Recorded data:
----

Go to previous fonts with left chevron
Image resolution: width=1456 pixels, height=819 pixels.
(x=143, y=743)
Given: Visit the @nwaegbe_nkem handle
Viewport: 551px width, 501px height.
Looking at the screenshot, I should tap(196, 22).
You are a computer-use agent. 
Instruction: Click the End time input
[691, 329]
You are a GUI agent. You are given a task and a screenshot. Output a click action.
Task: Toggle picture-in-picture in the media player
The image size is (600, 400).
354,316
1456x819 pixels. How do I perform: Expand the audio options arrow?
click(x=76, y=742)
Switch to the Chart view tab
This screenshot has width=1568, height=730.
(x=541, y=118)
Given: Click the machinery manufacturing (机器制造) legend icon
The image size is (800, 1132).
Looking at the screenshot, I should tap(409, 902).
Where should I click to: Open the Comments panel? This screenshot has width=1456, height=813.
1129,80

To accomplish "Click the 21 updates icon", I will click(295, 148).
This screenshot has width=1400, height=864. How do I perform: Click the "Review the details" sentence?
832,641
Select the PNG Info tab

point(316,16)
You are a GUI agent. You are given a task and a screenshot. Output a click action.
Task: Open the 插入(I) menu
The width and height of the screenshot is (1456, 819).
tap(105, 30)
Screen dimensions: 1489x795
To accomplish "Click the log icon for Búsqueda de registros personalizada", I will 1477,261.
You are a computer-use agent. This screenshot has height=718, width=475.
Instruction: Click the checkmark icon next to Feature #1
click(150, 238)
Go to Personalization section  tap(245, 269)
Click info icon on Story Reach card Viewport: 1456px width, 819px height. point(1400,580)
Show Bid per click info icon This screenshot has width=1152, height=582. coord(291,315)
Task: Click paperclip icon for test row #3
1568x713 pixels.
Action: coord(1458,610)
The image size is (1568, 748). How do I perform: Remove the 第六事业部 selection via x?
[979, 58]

----

Exercise details:
Reproduce all the rows above, substituting "glyph" for every occurrence of "icon" and leaving everything else unchanged.

Task response:
Go to previous fonts with left chevron
Image resolution: width=1456 pixels, height=819 pixels.
(x=143, y=743)
Given: Visit the @nwaegbe_nkem handle
Viewport: 551px width, 501px height.
Looking at the screenshot, I should tap(196, 22).
You are a computer-use agent. 
Instruction: Click the End time input
[691, 329]
You are a GUI agent. You are given a task and a screenshot. Output a click action.
Task: Toggle picture-in-picture in the media player
The image size is (600, 400).
354,316
1456x819 pixels. How do I perform: Expand the audio options arrow?
click(x=76, y=742)
Switch to the Chart view tab
This screenshot has width=1568, height=730.
(x=541, y=118)
Given: Click the machinery manufacturing (机器制造) legend glyph
The image size is (800, 1132).
Looking at the screenshot, I should tap(409, 902).
Where should I click to: Open the Comments panel? This screenshot has width=1456, height=813.
1129,80

To accomplish "Click the 21 updates glyph", I will click(295, 148).
This screenshot has width=1400, height=864. How do I perform: Click the "Review the details" sentence?
832,641
Select the PNG Info tab

point(316,16)
You are a GUI agent. You are given a task and a screenshot. Output a click action.
Task: Open the 插入(I) menu
The width and height of the screenshot is (1456, 819).
tap(105, 30)
Screen dimensions: 1489x795
To accomplish "Click the log glyph for Búsqueda de registros personalizada", I will 1477,261.
You are a computer-use agent. This screenshot has height=718, width=475.
Instruction: Click the checkmark glyph next to Feature #1
click(150, 238)
Go to Personalization section  tap(245, 269)
Click info glyph on Story Reach card Viewport: 1456px width, 819px height. point(1400,580)
Show Bid per click info glyph This screenshot has width=1152, height=582. coord(291,315)
Task: Click paperclip glyph for test row #3
1568x713 pixels.
Action: coord(1458,610)
The image size is (1568, 748). How do I perform: Remove the 第六事业部 selection via x?
[979, 58]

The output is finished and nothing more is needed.